As we ate, I explained to them about Joe Bones and the Fontenots. They would be a matter for Angel, Louis, and me. Rachel remained silent for much of our conversation, interjecting occasionally to clarify things that had been said by Woolrich or Morphy. She scribbled notes in a small, wire-bound notebook, her handwriting neat and even. At one point her hand brushed my bare arm lightly and she left it there for an instant, her skin warm against mine.
I watched Angel pulling at his lip as he considered what I had said. “This Remarr must be pretty dumb, dumber than our guy at least,” he said eventually.
“Because of the print?” I said.
He nodded. “Careless, very careless.” He wore the dissatisfied look of a respected theologian who has seen someone bring his calling into disrepute by identifying Jesus as an alien.

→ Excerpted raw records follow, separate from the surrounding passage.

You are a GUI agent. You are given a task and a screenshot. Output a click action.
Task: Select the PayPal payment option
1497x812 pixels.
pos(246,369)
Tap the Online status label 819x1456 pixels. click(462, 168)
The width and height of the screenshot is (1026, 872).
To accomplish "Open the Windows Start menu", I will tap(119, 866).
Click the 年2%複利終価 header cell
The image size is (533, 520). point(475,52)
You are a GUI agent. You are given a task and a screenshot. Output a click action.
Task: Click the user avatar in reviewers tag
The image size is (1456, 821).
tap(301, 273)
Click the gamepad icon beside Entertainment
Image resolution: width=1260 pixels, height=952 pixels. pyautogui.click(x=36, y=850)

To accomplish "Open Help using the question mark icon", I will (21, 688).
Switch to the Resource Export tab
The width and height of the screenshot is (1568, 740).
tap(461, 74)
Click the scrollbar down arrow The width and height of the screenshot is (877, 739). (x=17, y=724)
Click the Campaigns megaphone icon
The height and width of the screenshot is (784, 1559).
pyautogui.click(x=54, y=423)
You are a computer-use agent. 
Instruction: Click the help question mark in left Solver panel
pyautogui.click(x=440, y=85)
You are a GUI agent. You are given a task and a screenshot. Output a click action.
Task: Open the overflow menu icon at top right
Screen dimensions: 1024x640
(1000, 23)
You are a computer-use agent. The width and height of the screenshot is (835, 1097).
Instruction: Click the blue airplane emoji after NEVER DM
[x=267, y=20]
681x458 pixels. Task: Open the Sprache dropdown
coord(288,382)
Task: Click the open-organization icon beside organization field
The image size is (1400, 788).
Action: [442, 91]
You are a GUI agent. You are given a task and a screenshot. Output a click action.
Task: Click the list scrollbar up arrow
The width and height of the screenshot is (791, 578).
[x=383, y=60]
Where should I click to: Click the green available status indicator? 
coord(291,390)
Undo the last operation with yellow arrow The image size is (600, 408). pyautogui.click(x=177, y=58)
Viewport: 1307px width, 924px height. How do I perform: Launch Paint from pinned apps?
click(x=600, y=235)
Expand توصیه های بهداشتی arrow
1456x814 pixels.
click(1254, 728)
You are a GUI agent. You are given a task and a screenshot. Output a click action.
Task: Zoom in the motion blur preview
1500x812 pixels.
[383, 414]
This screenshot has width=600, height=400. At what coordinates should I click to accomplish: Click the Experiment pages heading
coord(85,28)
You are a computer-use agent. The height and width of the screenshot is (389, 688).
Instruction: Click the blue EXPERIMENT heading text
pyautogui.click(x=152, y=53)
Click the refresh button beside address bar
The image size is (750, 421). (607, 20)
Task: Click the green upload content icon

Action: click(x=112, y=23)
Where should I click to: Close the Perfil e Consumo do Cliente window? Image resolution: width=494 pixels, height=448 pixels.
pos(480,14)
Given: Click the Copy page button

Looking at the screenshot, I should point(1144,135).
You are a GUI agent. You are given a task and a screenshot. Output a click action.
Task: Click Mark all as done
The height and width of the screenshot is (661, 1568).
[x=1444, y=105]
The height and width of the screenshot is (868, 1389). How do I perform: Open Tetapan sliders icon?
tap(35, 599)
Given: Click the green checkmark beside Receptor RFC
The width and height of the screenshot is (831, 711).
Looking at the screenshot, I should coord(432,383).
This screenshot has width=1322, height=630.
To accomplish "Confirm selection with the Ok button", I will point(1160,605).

Rachel spotted the look. “It seems to bother you a lot,” she commented. I glanced at her. She had an amused expression on her face, but her eyes were calculating and slightly distant. She was playing over in her mind what I had told her, even as she engaged Angel in a conversation that he would usually have avoided. I waited to see how he would respond.
He smiled at her and tilted his head. “I have a certain professional interest in these things,” he admitted. He cleared a space in front of him and held up his hands before us.